All these signify the claim of an alleged mystique power of ‘invisible hand’ beyond the awareness and willpower of market actors is just a fantasy; instead, behind the operation of the real market is the rather ordinary workings of a combination of forces – conscious or unconscious emotions, motives, moods, intentions, influences and activities of living human actors and institutions – directly or indirectly involved in market transaction.
Of marketing mother-nature
The hypothetical and unrealistic assumption of the free market would become more ridiculous as its model is applied per se to deal with the processes of natural cycles as evidenced in the now ill-fated United Nations Conventions on Climate Change and Biological Diversity.
Apparently, with the motive of averting global warming, the loss of biodiversity and the depletion of arable soil and water, the aforesaid conventions formulated a market mechanism and financial incentive strategies that govern the utilization and preservation of natural resources. The strategies of “carbon-trading” (which trades natural conservation endeavors with financial rewards), and “carbon-rationing” (that seeks a cap on permissible CO2 mission), were among the schemes devised along that line of thinking.
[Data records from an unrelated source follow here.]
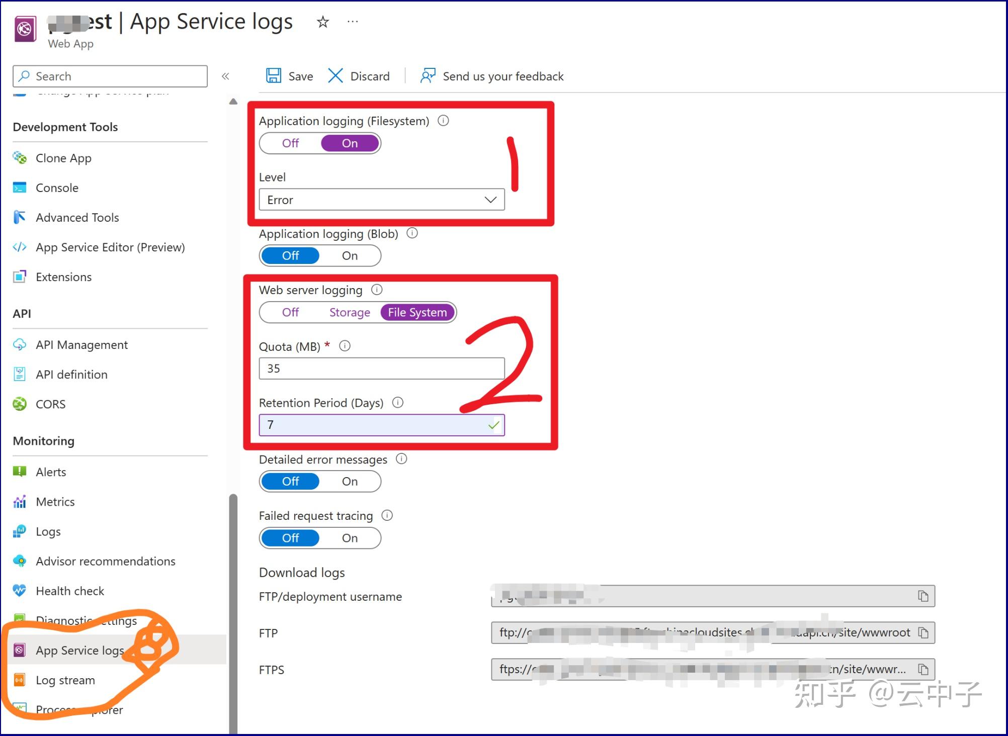Enable Failed request tracing
1008x736 pixels.
point(350,538)
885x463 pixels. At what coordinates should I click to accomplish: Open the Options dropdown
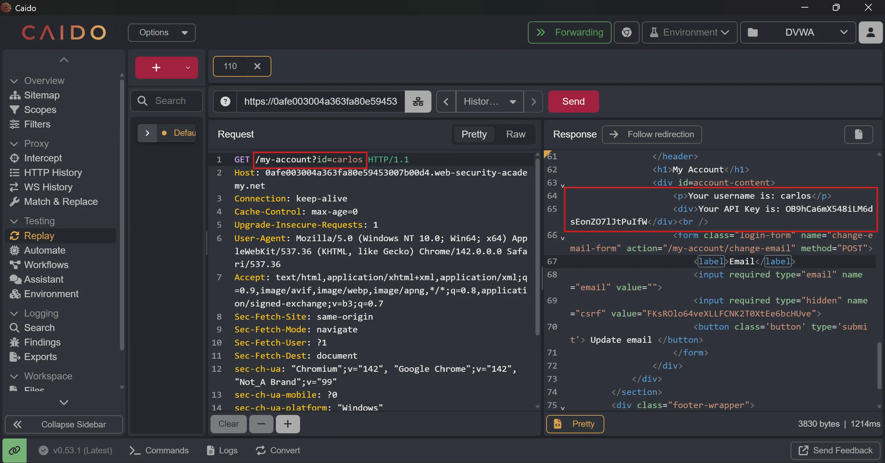pos(162,32)
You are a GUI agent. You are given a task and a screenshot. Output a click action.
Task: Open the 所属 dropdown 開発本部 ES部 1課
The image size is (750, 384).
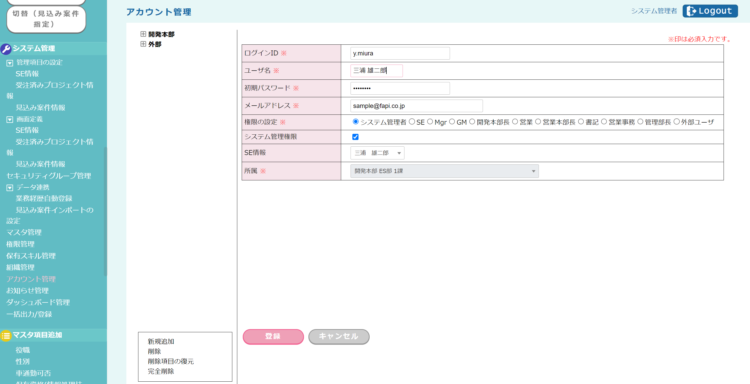coord(444,171)
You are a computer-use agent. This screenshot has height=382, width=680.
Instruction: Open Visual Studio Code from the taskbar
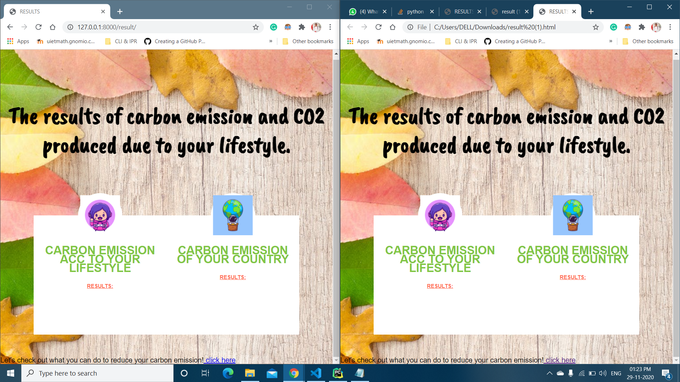(316, 373)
Following the utter failure of the aforementioned market model in which the trading partners were at least presumed to be human agents, as of recent, another more weird model that portrays nature itself as a rent-collector, namely ‘ecosystem service provision’– conceived with the presumption that ecosystem service ought not to be provided for ‘free’– has been developed as a substitute of the former.
All the same, both approaches view ecological preservation as commercial matter and thus reduce the natural environment to a set of mere tradable goods and services.
Many studies done to assess the merit of the market approach to nature have now revealed momentous shortfalls inherent in its very conception. For instance, in her investigation in Brazil, environmental scientist Barbara Unmuessig found out that the approach all too often gives a leeway for powerful businesses to manipulate the system. As she observed in Brazil, those influential agro-business industries which destroyed more vegetation than the legal permit managed to cover up their environmental destructive acts by simply purchasing the requisite destruction credits from those with more than the mandated minimum amount of forest cover.
This experience highlights the danger of putting nature on the market – namely, that it offers those with money the option of buying their way out, at the expense of more vulnerable citizens, particularly indigenous peoples and poor small-scale farmers.
So, it becomes clear that the market approach as a sole solution to environmental problems – at the exclusion of all other social and ethical principles – emanates not from a critically-examined scientific wisdom but rather draws on ideology that idolizes market as a miraculous remedy to all types of ills. As the renowned scholar Karl Polanyi in his work, The Great Transformation, admittedly noted, “The capitalist transformation was the development of a market society and a free-market ideology that aspired to commodity and rearrange all human institutions to serve market principles.”
But, when it comes to the environment what is apparently overlooked is the fact that the very problem was, first and foremost, caused mainly by market-driven and excessively materialistic civilization. And sadly enough, leaving nature solely to the vagaries of market amounts to just risking its fate at the mercy of those who can afford the right to use as well as abuse it – not to mention the immorality inevitably involved in extending the devil of market to the realm of the sanctified and priceless gifts of nature for sustenance of life.